Local and systemic modulations of insulin signaling. The tight control of insulin signaling relies on complex mechanisms of interorgan communication. The insulin-producing cells (IPCs) produce Drosophila insulin-like peptide (Dilp)2, 3, and 5, which represent the main systemic source of circulating insulin during the growth phases (larval stages). Several inputs affect dilp gene expression in the IPCs, whereas nutritional information is sensed by the fat body and relayed by humoral factors controlling Dilp secretion. Dilp6 is induced upon nutrient shortage by fat cells to sustain growth of high priority organs. Several Dilp-binding factors modulate the activity of circulating Dilps (SDR, dALS, and Imp-L2).
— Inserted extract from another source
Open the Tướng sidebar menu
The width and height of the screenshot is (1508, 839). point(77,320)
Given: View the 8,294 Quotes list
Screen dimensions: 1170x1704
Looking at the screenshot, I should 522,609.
An interplay between glial and neural cells promotes growth and proliferation of larval neuroblasts and allows them to evade nutrient control during late larval development. NBs, neuroblasts; PG, prothoracic gland; AAs, amino acids; Hh, Hedgehog; FOXO, Forkhead box-O transcription factor; PI3K, phosphoinositide-3-kinase; Upd2, unpaired 2; Imp-L2, imaginal morphogenesis protein-Late 2; dALS, Drosophila acid labile subunit; Alk, anaplastic lymphoma kinase; SDR, secreted decoy of InR; Jeb, Jelly belly.

Figure 3.

The cross talk between insulin and ecdysone in body growth control. Insulin signaling promotes tissue growth and enhances ecdysone production in the prothoracic gland (PG). Besides its well-described function in developmental transitions, ecdysone has a dual effect on tissue growth. Although it activates autonomous growth of larval tissues through a still unknown mechanism, it inhibits systemic growth by down-regulating dMyc expression in the fat body, resulting in a general inhibition of insulin signaling. The humoral signal produced by fat cells on dMyc activation remains unknown. Ecdysone autonomously antagonizes insulin signaling in fat cells by repressing the growth-promoting microRNA (miRNA) miR-8, whose function is conserved in mammals. miR-8 and its target u-shaped (ush) could also affect systemic growth through another mechanism (dashed line). Finally, the activation of Dilp6 by ecdysone signaling in fat cells could promote specific tissue growth during metamorphosis.